ソニーの半導体事業、24年度は大幅増収増益へ 過去最高の営業利益見込む:新センサー歩留まり改善は「計画上回るペース」(1/3 ページ)
ソニーグループの2023年度通期のイメージング&センシングソリューション(I&SS)分野売上高は、前年度比14%増の1兆6027億円、営業利益は同9%減の1935億円だった。2024年度通期は、売上高が同15%増の1兆8400億円、営業利益は同40%増の2700億円と予想している。
ソニーグループ(以下、ソニー)は2024年5月14日、2024年3月期(2023年度)通期連結決算を発表した。イメージング&センシングソリューション(I&SS)分野の売上高は前年度比14%増の1兆6027億円となった一方、営業利益は同9%減の1935億円だった。モバイル向けイメージセンサーの増収と為替の好影響から大幅増収となったが、営業利益は、減価償却費の増加および、モバイル向けイメージセンサー新製品の歩留まり改善における費用などの影響から減益となった。なお、調整後OIBDA※)では同8%増の4414億円だった。
ソニーが2023年度から最重要課題とするモバイル向けイメージセンサー新製品の歩留まり改善について、同社執行役員財務/IR担当の早川禎彦氏は「計画を若干上回るペースで進捗している」と説明。2024年度における損益影響については2023年度からほぼ半減となる180億円程度に圧縮できる見通しだという。
※調整後OIBDA(Operating Income Before Depreciation and Amortization):営業利益と減価償却費および償却費(コンテンツ資産に含まれる繰延映画製作費、テレビ放映権、自社制作のゲームコンテンツおよび原盤制作費、繰延保険契約費の償却費を除く)からソニーグループが非経常的と判断する損益を除いた指標。
24年度営業利益は40%の大幅増見込み
I&SS分野の売上高は、モバイル向けイメージセンサーの販売数量増および製品ミックス改善があったことに加え、為替のプラス影響が992億円分あり、前年度比2006億円増の大幅増収となった。営業利益はこの増収および、為替の好影響(+623億円)があったものの、減価償却費の増加およびモバイル向けイメージセンサーの新製品の量産立ち上げにおける費用増、製造経費の増加の影響から同187億円減の減益になった。

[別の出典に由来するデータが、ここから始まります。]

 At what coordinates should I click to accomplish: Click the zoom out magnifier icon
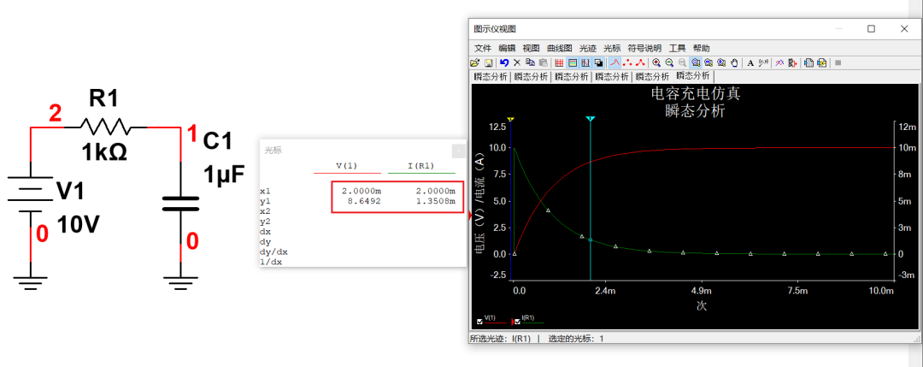point(669,62)
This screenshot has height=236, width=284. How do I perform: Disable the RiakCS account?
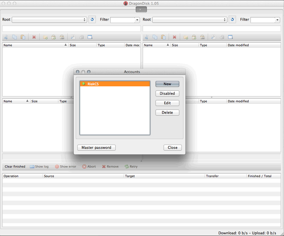(167, 93)
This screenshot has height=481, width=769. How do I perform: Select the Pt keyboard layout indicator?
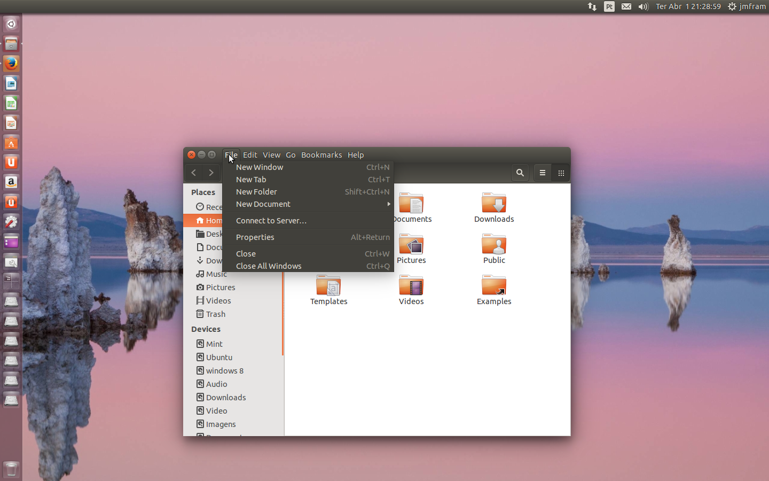(x=609, y=6)
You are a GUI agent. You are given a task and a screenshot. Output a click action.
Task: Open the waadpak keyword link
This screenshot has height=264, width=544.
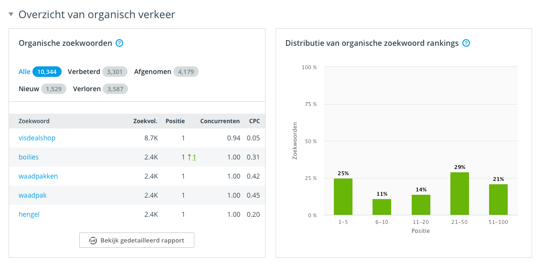click(32, 195)
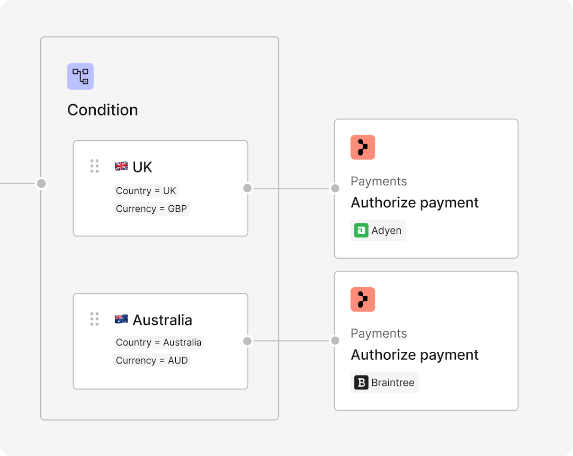The width and height of the screenshot is (573, 456).
Task: Click the purple Condition flow icon
Action: (80, 76)
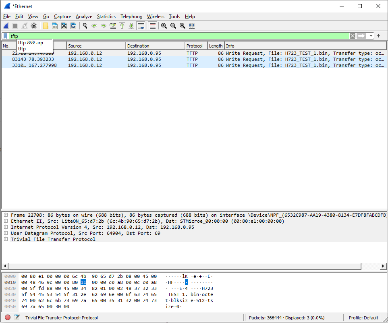Start a new live capture
This screenshot has height=323, width=388.
click(x=5, y=25)
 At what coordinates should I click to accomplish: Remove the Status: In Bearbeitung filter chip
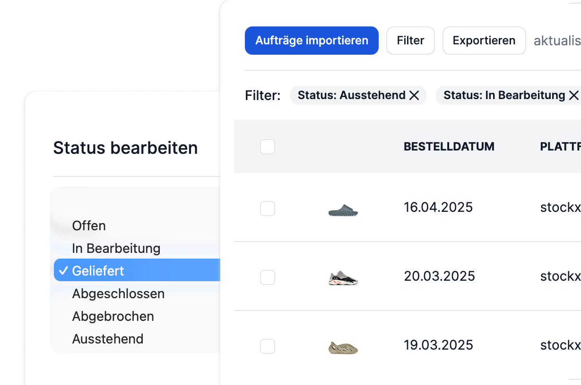click(x=573, y=95)
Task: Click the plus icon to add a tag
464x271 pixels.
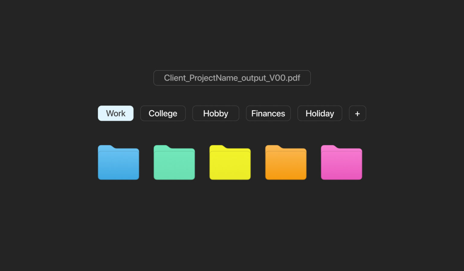Action: pyautogui.click(x=357, y=114)

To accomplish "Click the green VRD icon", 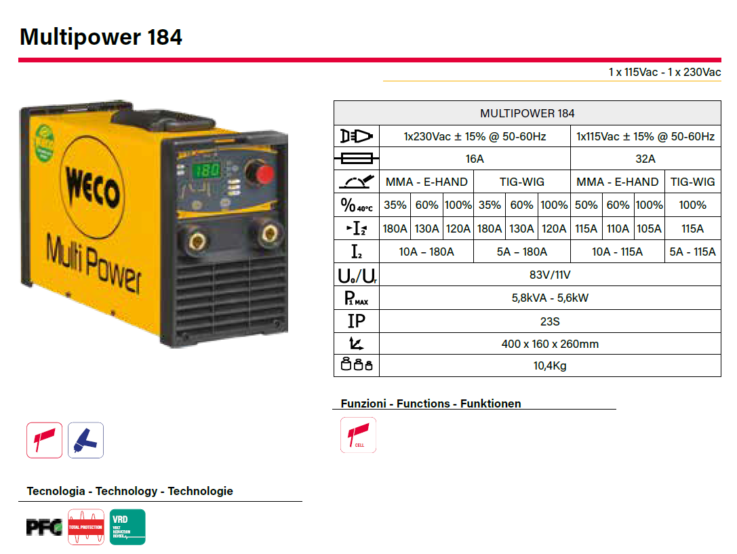I will pyautogui.click(x=127, y=527).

ソニーは今回、2024年度通期見通しも公表。I&SS分野は売上高が前年度比15%増の1兆8400億円、営業利益は同40%増の2700億円と大幅な増収増益を予想している。なお、営業利益2700億円は、同分野では過去最高だという。モバイル向けイメージセンサーの販売数量増およびミックスの改善による増収を見込む他、営業利益についても製造費用の増加や減価償却費の増加はあるものの、増収の影響およびセンサー新製品の歩留まり改善による費用の減少によって増益となる見込みだ。調整後OIBDAも同23%増と大幅増の5450億円となることを予想している。
同社は、足元のスマートフォン製品市場について、「中国では前四半期の販売台数が前年同期を若干ながら上回ったものの、米国やアジアなどでの停滞が継続。グローバルでは非常に緩やかな回復基調にあると捉えている」と説明。こうした市場環境の下、同社のモバイル向けイメージセンサー事業は、センサーの大判化および高付加価値化、市場シェアの拡大によって成長を続け、「2024年度も3年連続となる前年度比10%以上の売り上げ成長を見込んでいる」という。
ウエハーベースの生産能力は、2023年度第4四半期が設営ベースで月産15万2000枚(3カ月の平均値)、ウエハー投入枚数は1カ月当たり13万9000枚(同)だった。2024年度第1四半期は設営ベースが月産14万4000枚(同)、投入枚数は1カ月当たり14万3000枚(同)と見込んでいる。